Sé que algunas madres dicen que no tienen tiempo para prestar tanta atención a sus hijos. Pero el hecho es que, para cuidar de una familia ordenada, no hace falta ni un tercio del tiempo que hace falta para cuidar de una familia desordenada. Ser fiel en el gobierno de tu familia es la única forma de ahorrar tiempo.

¿Puedes permitirte el lujo de estar distraída y acosada por la desobediencia continua de tus hijos? ¿Estás dispuesta a perder el tiempo desviando tu atención a cada momento de las tareas que tienes entre manos por culpa de las travesuras de tus obstinados hijos?

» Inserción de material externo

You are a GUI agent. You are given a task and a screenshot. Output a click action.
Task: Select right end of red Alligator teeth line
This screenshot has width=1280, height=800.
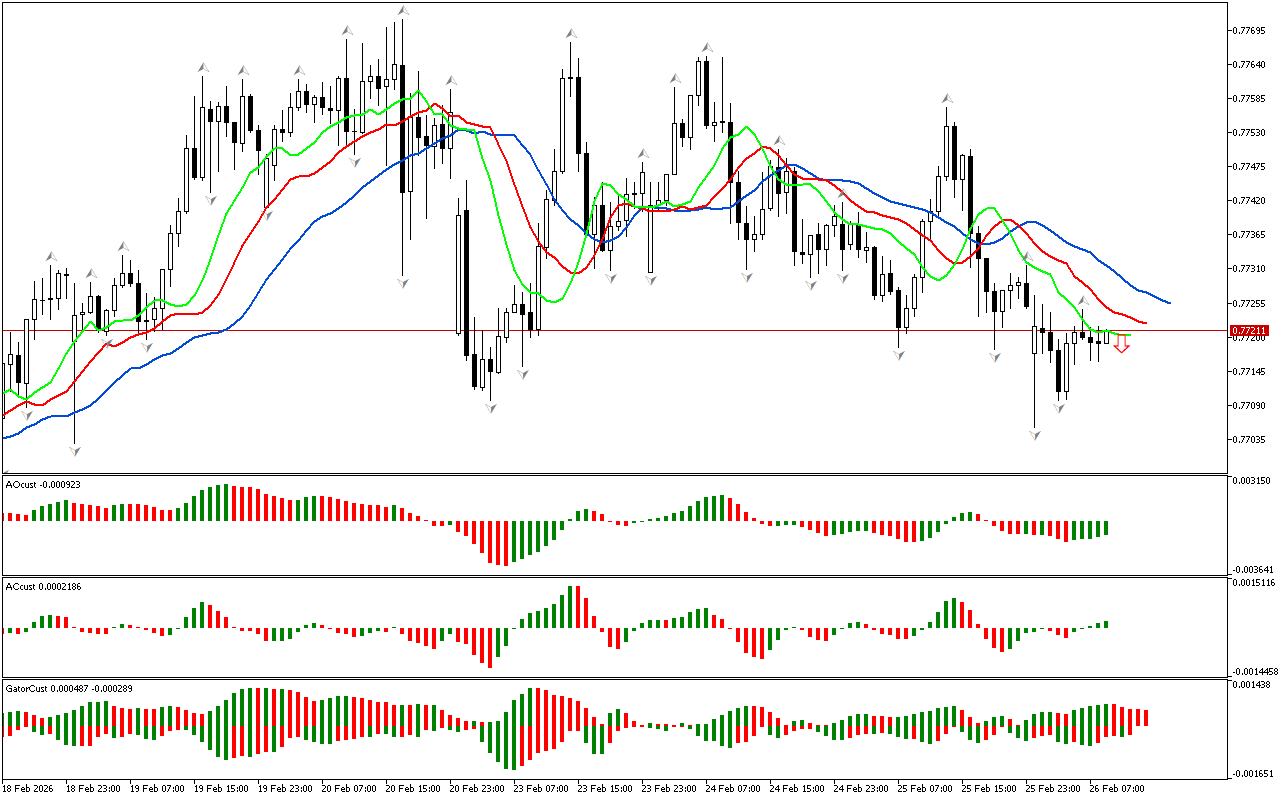click(x=1144, y=323)
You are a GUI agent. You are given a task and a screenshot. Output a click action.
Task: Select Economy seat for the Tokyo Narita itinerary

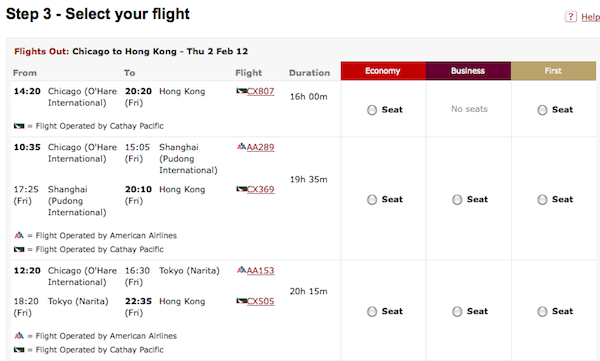click(x=372, y=312)
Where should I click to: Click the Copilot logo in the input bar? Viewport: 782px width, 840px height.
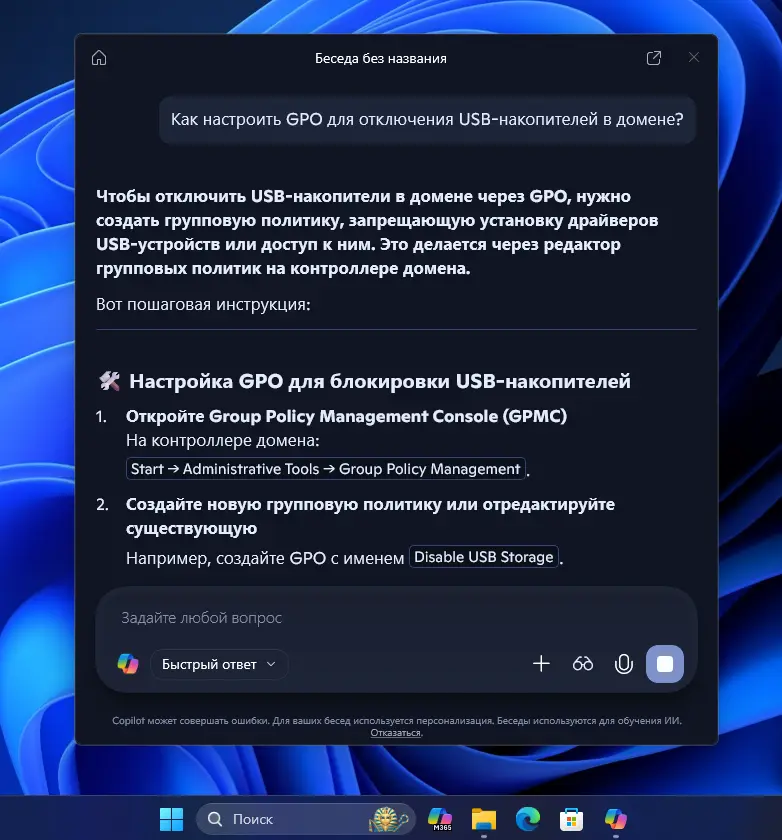tap(128, 664)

Imagínate una madre rodeada de varios hijos que tienen el hábito de hacer lo que quieren. Está muy ocupada, supongo, con algunas prendas de vestir que es importante terminar inmediatamente. A cada momento se ve obligada a levantar la vista de su trabajo para ver qué están haciendo los niños. Samuel se está subiendo a la mesa. Jane está quitando los morillos1. Juan está galopando por la habitación sentado sobre las tenacillas. La madre, casi ensordecida por el ruido, se pregunta por qué sus hijos son tan problemáticos comparados con los de los demás.